Out with the old, in with the new. That’s what they say, and what they mean is that when things become old, they are not worth keeping. They should be traded in for a newer and better version. This model sets the standard in all avenues of life.
For instance, if your wife isn’t pulling her weight, if she refuses your advances, if she’s getting thick around the middle, if she never did learn to cook, or her age is showing: get rid of her. Trade up!
You could easily find a new wife! One who would appreciate you; one who would do anything for you; one who would find you irresistible; and one who maintains her taught, young body. And who really cares if she doesn’t know how to cook?
Some people consider the tearing down of an old building a travesty, while others like to stay current. Hardwood floors, decorative wallpaper, crown mouldings are so 1910. It’s not as though the architect of the house would feel bad or insulted that you didn’t like the house he built. So why not tear down an old, decrepit building to make room for a better one? And while you’re at it, why not have a surgeon cut into your face to make room for a better one?
Out with the old: Your giant hook nose, your saggy jaw line, your lack of facial symmetry, your Neanderthal hairline, your flabby stomach, your varicose veins, and your fat a**. In with the new: Jennifer Grey nose, regal jaw line, symmetrical face, manageable hairline, six-pack, nice pegs, and a nice, firm bottom.
It is not as though people who get plastic surgery are insulting their Creator or suggesting that God didn’t do a good job. They just don’t like what God did.

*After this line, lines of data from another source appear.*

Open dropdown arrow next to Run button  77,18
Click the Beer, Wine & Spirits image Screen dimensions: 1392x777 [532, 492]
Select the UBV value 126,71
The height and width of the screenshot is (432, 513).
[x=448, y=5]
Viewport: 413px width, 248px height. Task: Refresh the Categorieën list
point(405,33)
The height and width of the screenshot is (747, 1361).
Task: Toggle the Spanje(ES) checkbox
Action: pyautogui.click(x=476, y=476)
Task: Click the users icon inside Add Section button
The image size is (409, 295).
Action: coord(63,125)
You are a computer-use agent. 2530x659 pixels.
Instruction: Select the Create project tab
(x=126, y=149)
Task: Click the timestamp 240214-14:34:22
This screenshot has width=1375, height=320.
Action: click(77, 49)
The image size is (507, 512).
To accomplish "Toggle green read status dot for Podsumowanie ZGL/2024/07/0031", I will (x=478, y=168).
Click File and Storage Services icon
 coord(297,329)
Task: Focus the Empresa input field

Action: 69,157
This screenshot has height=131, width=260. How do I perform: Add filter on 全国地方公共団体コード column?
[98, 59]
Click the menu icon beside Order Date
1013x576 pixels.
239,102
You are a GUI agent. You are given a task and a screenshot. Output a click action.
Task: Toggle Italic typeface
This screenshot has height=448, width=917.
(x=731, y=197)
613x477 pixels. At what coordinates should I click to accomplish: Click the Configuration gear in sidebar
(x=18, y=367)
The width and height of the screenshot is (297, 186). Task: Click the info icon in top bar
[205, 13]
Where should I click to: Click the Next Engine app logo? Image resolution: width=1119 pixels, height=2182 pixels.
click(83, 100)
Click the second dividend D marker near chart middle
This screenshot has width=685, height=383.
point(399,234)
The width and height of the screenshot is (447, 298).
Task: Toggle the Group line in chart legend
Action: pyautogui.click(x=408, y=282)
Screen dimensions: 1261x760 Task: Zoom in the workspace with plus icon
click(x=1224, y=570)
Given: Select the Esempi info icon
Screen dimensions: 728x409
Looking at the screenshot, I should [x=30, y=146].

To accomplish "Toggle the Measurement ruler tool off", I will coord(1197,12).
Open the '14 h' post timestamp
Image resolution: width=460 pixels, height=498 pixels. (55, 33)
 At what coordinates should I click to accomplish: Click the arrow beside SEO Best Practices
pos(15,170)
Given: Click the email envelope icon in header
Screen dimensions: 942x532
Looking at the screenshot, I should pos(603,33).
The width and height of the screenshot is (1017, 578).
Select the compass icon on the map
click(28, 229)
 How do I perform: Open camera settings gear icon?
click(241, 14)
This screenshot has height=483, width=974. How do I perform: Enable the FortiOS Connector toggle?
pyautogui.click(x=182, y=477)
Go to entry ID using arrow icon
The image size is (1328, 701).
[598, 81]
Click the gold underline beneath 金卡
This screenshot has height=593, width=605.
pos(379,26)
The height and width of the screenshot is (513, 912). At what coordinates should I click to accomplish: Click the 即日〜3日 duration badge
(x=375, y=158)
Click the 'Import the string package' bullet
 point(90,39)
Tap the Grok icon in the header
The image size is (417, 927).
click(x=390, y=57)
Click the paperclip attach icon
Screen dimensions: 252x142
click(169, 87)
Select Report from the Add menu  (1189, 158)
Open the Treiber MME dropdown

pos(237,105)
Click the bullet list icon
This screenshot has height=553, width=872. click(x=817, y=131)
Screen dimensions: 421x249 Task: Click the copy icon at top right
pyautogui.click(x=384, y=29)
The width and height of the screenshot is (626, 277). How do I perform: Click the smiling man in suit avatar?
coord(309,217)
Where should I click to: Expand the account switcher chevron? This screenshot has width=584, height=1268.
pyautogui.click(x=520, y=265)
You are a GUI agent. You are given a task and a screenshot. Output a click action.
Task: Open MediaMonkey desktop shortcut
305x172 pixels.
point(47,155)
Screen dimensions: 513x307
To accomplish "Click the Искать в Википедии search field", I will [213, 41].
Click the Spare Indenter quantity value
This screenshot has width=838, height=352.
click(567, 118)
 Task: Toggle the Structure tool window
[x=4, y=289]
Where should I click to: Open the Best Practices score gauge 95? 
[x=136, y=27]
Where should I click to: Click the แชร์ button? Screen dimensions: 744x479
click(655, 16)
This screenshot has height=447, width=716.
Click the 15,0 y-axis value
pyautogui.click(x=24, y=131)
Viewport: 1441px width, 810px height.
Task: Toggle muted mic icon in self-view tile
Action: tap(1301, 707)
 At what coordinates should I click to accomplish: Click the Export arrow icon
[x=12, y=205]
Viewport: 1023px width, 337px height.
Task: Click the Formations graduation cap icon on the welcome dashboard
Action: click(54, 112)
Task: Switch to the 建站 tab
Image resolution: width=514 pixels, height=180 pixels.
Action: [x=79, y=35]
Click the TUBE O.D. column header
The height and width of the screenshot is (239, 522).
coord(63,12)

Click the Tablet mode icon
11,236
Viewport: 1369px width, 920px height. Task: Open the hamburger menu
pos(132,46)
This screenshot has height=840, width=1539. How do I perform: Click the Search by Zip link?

It’s not as though God feels bad or insulted that you didn’t like the nose he gave you, or the breasts, or the teeth. Do you really think God has an opinion about you just because took the time to knit you together in your mother’s womb? Please.
That nose is old. You are so over it. You want a new one. And those breasts are so yesterday: deflated and sad. You’ve had them for like, twenty years. And your teeth are old and yellow, and they can just knock them all out to make room for veneers. What’s the big deal?
What? Are you really supposed to keep things forever? Your Honda Civic was like four years old before you traded it in for a newer model. It didn’t have air conditioning. Hello! It gets hot in the summer.
Times change. It wouldn’t be okay to still sport a mullet or spiral perm or the Flock of Seagulls haircut in the year 2010. Styles change. It’s the same as keeping the same wife or husband for more than a few years. People change. Things aren’t supposed to last forever. That’s why they sell new noses and stuff. Hello!